Il bacio, Hayez 1859 – Pinacoteca di Brera

Antonino Ferro spiega come l’evitamento delle emozioni sia un’attività principale delle nostre menti, sia di quelle patologiche che di quelle ben funzionanti. Egli parla di proto-emozioni, ovvero primitivi dati sensoriali che in alcuni casi vengono raccolti, contenuti e trasformati in emozione, in altri casi, essendo in esubero, vengono evacuati. Secondo Ferro, però, quando una modalità di evacuazione prevale nettamente sulle altre diventa un sintomo. Per fare alcuni esempi: vi sono meccanismi evacuativi di proiezione all’esterno che danno vita a fenomeni come paranoia, schizofrenie e allucinazioni; meccanismi di evacuazione nel corpo che danno vita a malattie psicosomatiche.

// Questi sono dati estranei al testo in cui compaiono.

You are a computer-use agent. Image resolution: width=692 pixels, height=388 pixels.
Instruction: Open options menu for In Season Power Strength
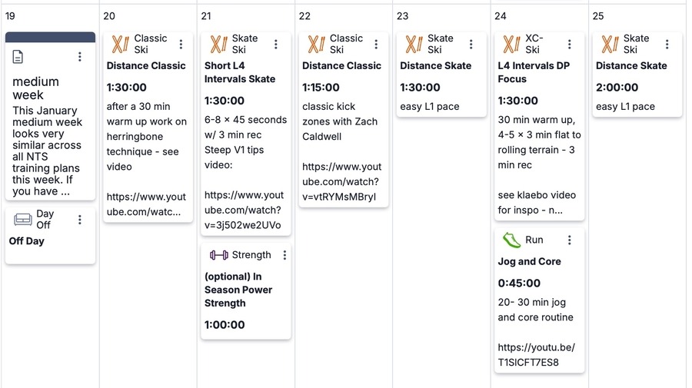[x=284, y=255]
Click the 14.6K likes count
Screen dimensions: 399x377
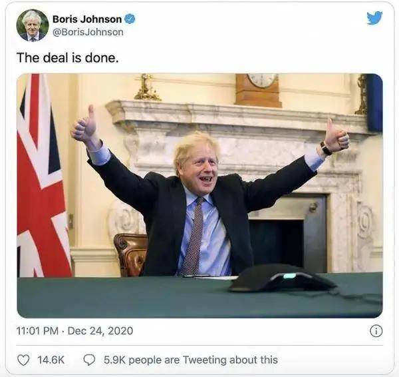pos(51,360)
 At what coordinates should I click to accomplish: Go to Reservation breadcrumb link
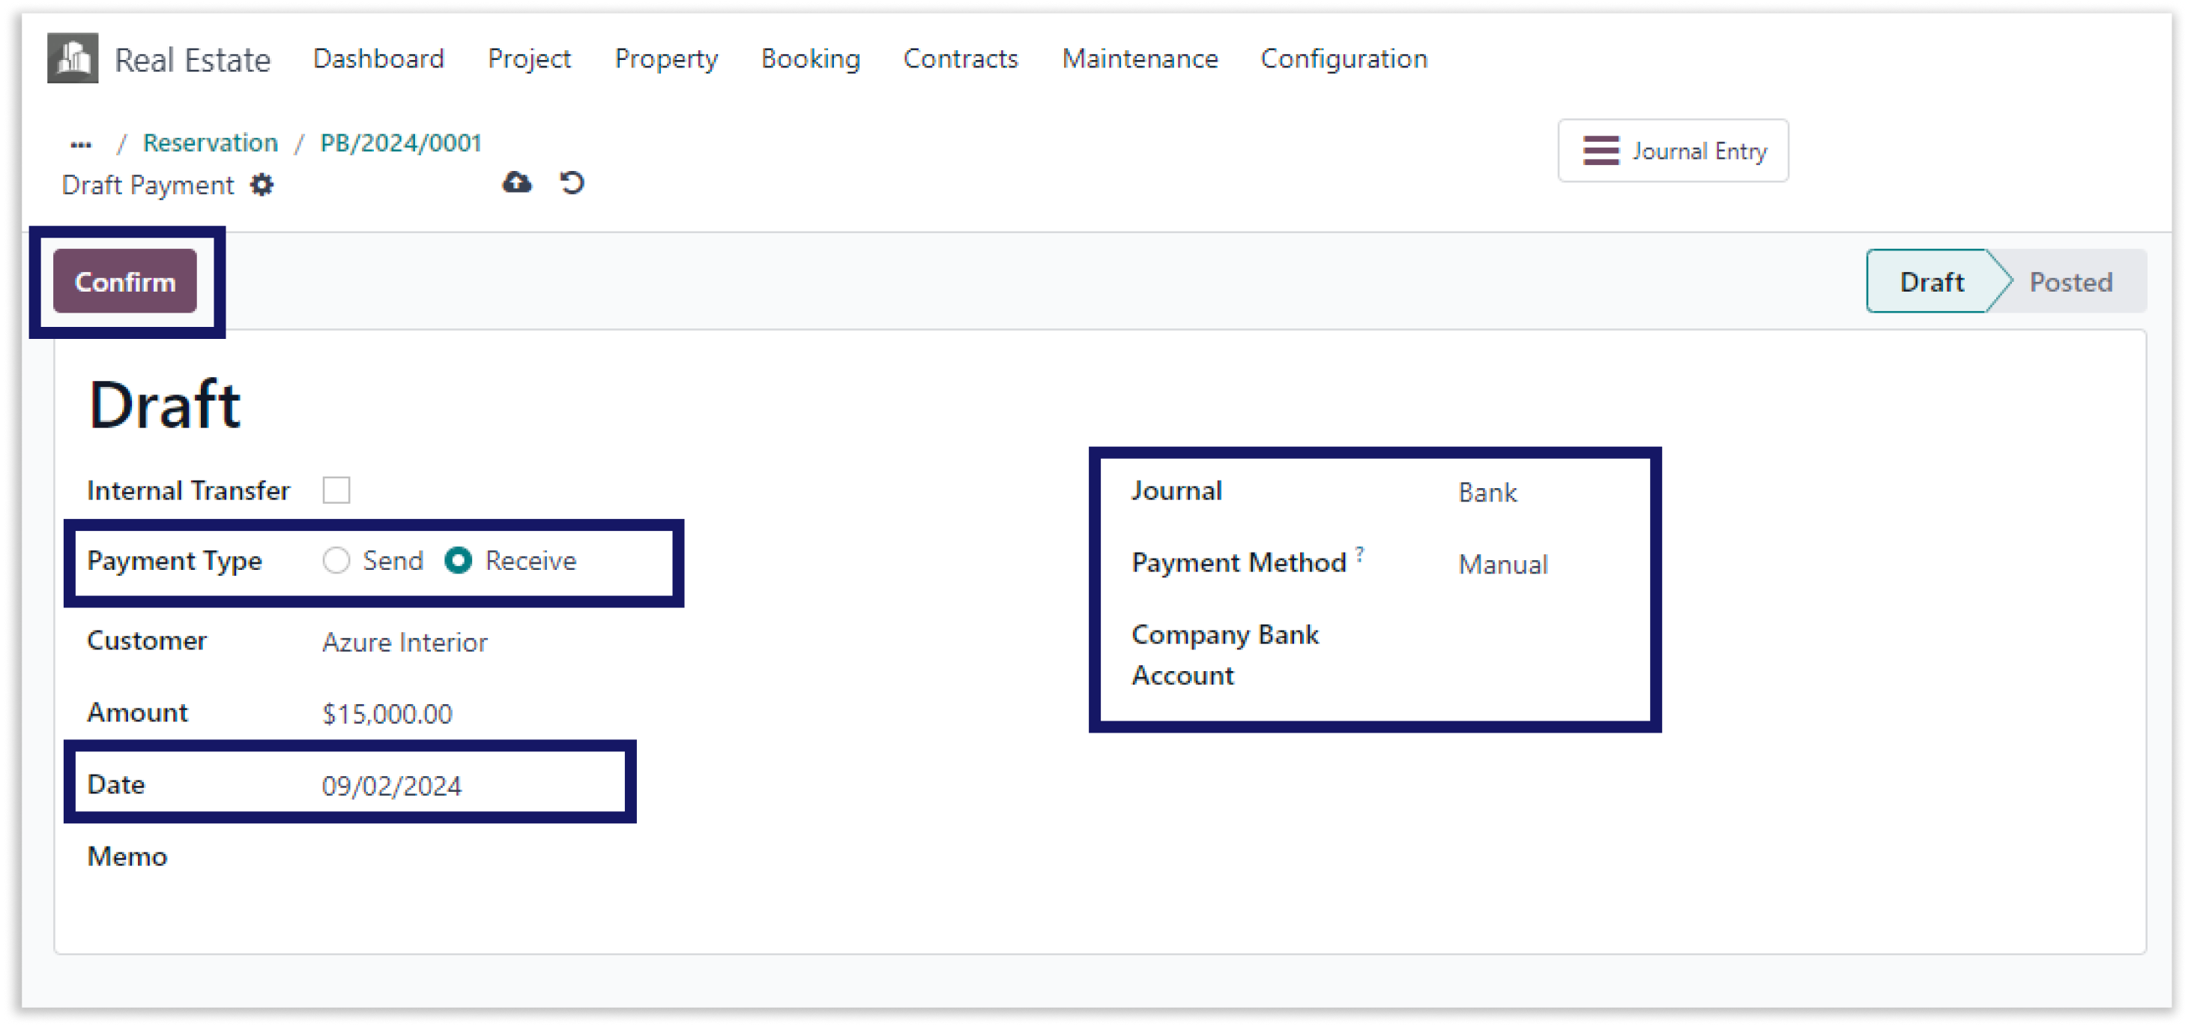click(x=210, y=143)
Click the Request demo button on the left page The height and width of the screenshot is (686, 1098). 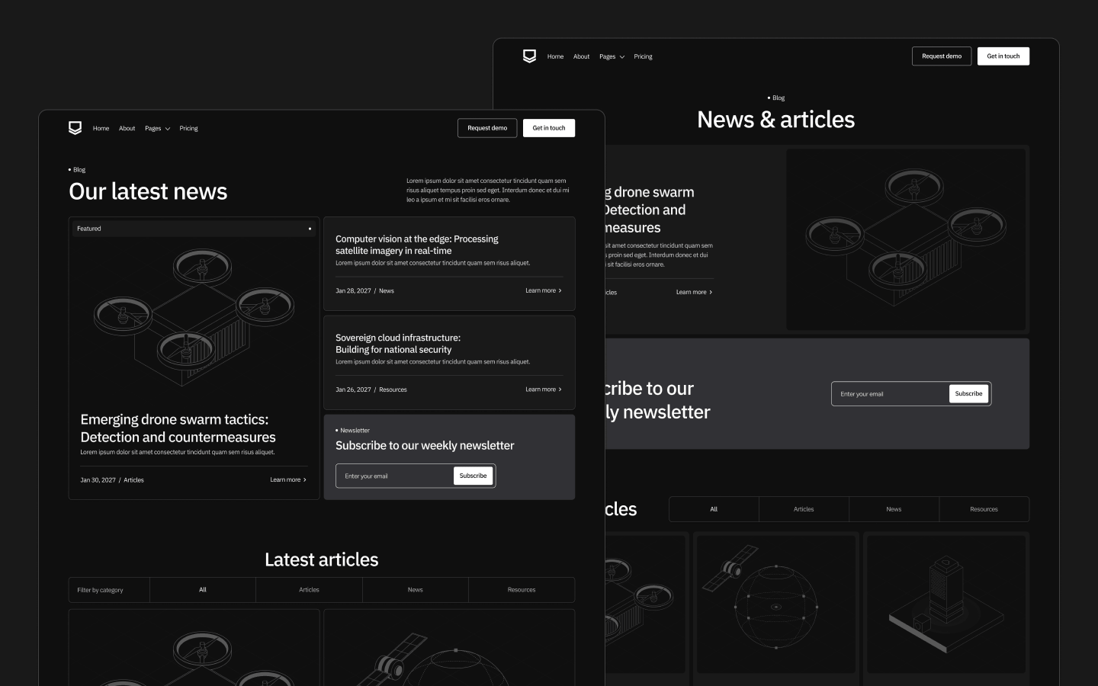[x=487, y=127]
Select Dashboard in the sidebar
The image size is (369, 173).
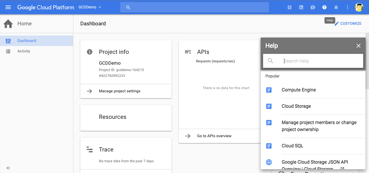[x=26, y=41]
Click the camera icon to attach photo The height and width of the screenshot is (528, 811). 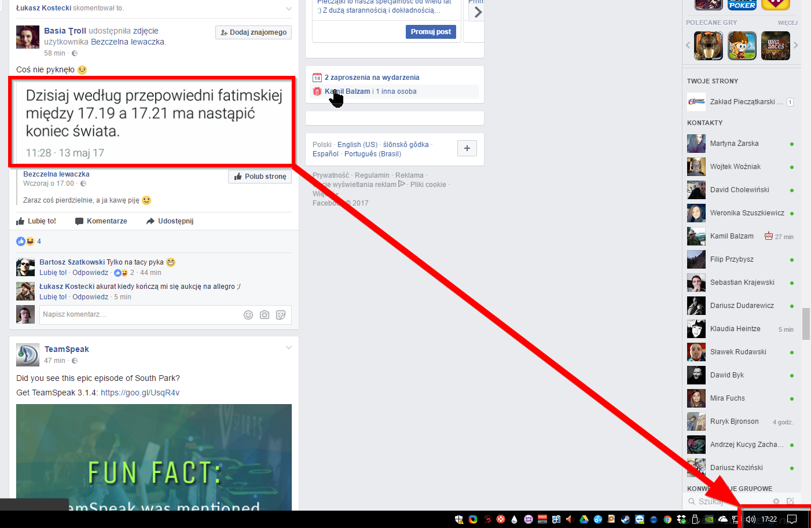pyautogui.click(x=265, y=315)
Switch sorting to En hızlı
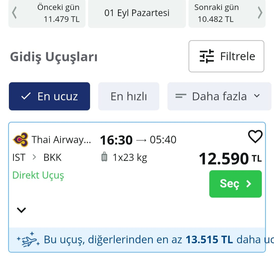 coord(129,96)
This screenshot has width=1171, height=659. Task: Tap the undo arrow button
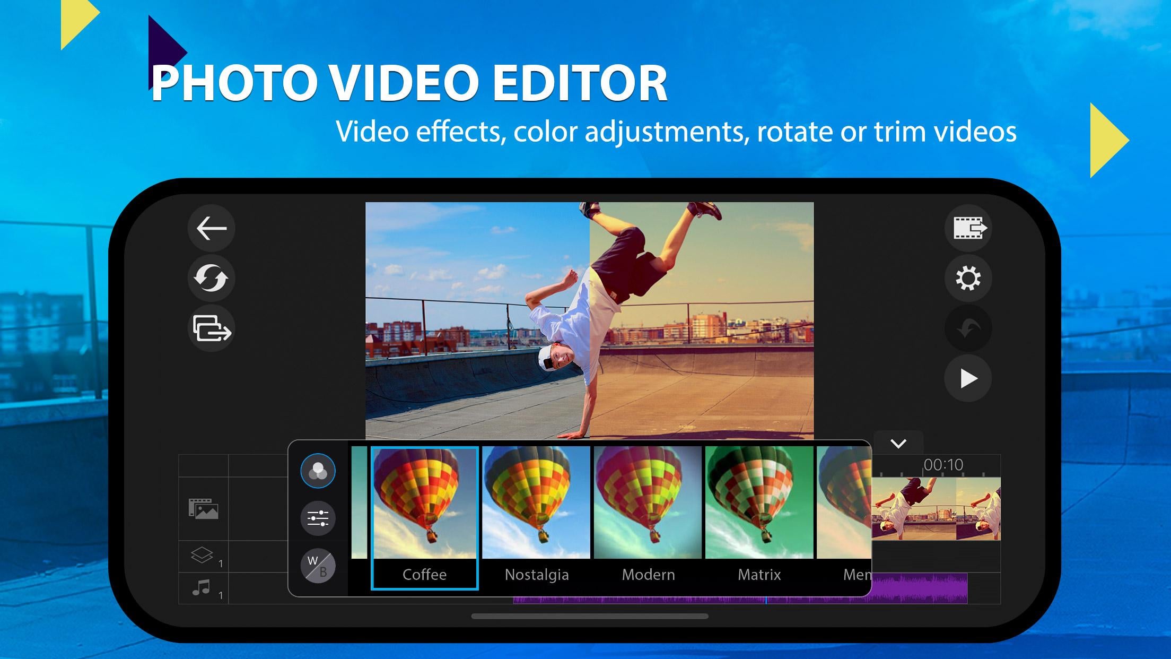tap(968, 328)
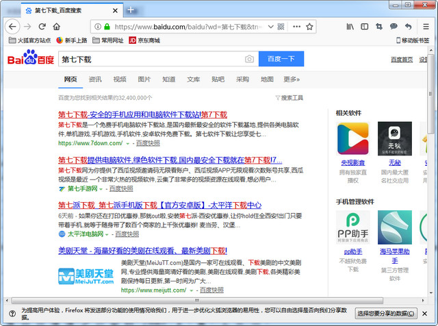The height and width of the screenshot is (326, 438).
Task: Click the browser back button
Action: click(x=12, y=27)
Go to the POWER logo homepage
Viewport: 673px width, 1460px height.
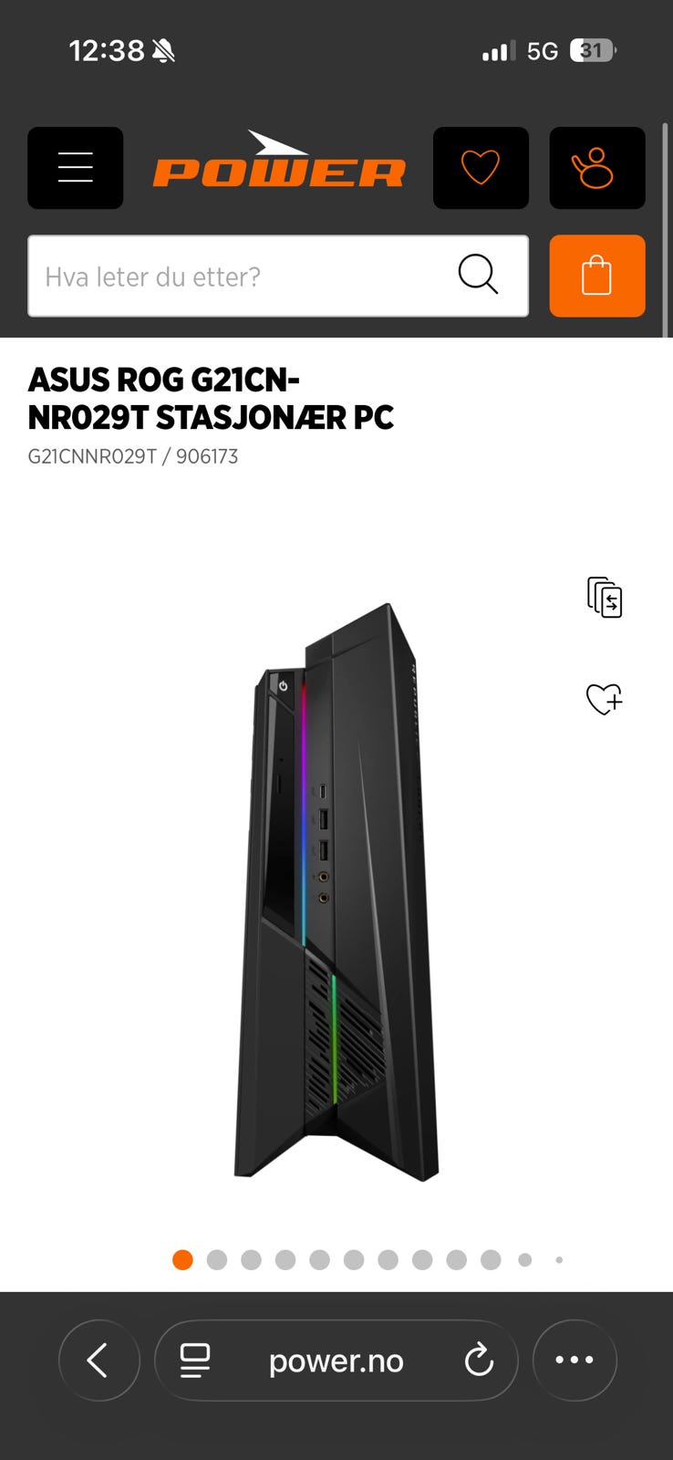278,161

Se la strategia è quella dell’evitamento degli stati proto-emotivi si ha l’ossessività; se la strategia è il controllo, l’ipocondria. Insomma, vi è tutta una serie di attività evacuative della nostra mente che sono vitali e la differenza fra funzionalità e patologia risiede nella modalità e nell’intensità con cui questo processo viene affrontato. Alcune persone non vivono passioni brucianti e si spengono nella routine, nella ripetitività, nella noia, pur di tenere un basso profilo di emozioni circolanti. Le emozioni non vissute possono generare in seguito paura, insicurezza e persecuzione. Se è vero però che un’attività della nostra mente è quella di difenderci dalle emozioni, è anche vero che vi è un’altra funzione che cerca di ricontattare quanto viene espulso, segregato o comunque messo a distanza.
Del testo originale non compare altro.